_Sección del documento_:
····················

Wo Lun tiene hábiles métodos

para cortar todo pensamiento.

Frente a cualquier circunstancia

su mente no se agita;

día a día, mes a mes,

su sabiduría crece.

 

A lo cual Hui Neng responde:

Hui Neng no tiene métodos hábiles,

no corta los pensamientos.

Frente a las circunstancias

muchas veces su mente se agita.

De modo que,

¿cómo puede haber

crecimiento de sabiduría?

 

"Para Hui Neng sólo hay un ser inconsciente y sin esfuerzo. No hay tiempo. Cuando el ser sin esfuerzo no se manifiesta directamente, de manera inevitable el yo hace esfuerzos por progresar. El ser sin esfuerzo significa que no hay un yo buscando algo, sea una mente calma, la iluminación, la sabiduría o cualquier otra cosa. ¿Podemos ver al yo esforzado como un pensamiento innecesario y muy perturbante? Exponerlo es energía, no esfuerzo, energía recogida, no sucumbir al deseo de ir a algún lugar sino explorar lo que hay aquí y ahora. Escuchar, estar aquí, abierto, aunque uno se sienta encerrado. Darse cuenta de que estando aquí no hay preferencias, aunque la imaginación quiera proyectar "videos" de lugares mejores. Estar aquí no es hacer un esfuerzo por relajarse ni por encontrar la calma imperturbable. Si hay tensión y perturbación, eso es lo que hay aquí y ahora".

 

"¿Qué es aquí, en realidad? Sin definirlo, sin saber, escuchando y atendiendo de una manera nueva que no se puede enseñar ni aprender".

"Sucede por sí mismo, recogiendo energía, más allá de todo esfuerzo".

····················

_Actividades propuestas_:
1. Responde las siguientes preguntas sobre el texto acerca de Wo Lun y Hui Neng:
(a) ¿Qué le sucede a la sabiduría de Wo Lun día a día, mes a mes?
(b) ¿Qué hace de manera inevitable el yo cuando el ser sin esfuerzo no se manifiesta directamente?
(c) ¿Qué no se puede hacer con la manera nueva de escuchar y atender?
2. Reproduce el pasaje del texto acerca de Wo Lun y Hui Neng desde "Hui Neng no" hasta "crecimiento de sabiduría?".

····················

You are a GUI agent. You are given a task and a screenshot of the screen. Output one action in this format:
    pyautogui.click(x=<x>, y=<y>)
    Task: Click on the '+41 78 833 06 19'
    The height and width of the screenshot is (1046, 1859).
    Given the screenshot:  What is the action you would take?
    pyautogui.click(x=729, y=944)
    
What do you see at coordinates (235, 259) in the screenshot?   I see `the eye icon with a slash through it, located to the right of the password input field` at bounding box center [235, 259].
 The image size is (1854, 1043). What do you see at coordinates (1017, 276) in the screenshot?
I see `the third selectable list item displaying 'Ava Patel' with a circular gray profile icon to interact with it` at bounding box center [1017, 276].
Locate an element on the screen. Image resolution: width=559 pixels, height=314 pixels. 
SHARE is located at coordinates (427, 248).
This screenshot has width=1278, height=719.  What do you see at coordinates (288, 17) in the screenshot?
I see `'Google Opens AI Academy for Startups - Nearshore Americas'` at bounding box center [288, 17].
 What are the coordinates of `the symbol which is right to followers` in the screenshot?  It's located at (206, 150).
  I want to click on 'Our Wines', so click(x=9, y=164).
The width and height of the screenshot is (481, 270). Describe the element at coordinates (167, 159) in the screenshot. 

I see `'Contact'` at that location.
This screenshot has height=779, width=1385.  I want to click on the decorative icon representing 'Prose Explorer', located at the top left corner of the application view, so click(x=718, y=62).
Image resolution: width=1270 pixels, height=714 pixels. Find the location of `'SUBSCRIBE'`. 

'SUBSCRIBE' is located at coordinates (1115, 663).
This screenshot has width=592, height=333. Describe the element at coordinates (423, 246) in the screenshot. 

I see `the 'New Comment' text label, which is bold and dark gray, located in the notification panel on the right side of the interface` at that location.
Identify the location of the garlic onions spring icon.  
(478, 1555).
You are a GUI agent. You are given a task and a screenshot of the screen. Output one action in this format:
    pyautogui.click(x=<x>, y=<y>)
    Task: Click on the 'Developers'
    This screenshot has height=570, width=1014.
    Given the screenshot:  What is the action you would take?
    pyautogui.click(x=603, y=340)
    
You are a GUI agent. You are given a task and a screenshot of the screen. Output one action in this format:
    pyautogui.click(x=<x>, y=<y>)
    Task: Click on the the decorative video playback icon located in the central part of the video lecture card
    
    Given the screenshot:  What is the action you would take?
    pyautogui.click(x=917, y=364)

····················

_Solucionario por actividad_:
1.
(a) Crece.
(b) Hace esfuerzos por progresar.
(c) No se puede enseñar ni aprender.

2.
Hui Neng no tiene métodos hábiles,

no corta los pensamientos.

Frente a las circunstancias

muchas veces su mente se agita.

De modo que,

¿cómo puede haber

crecimiento de sabiduría?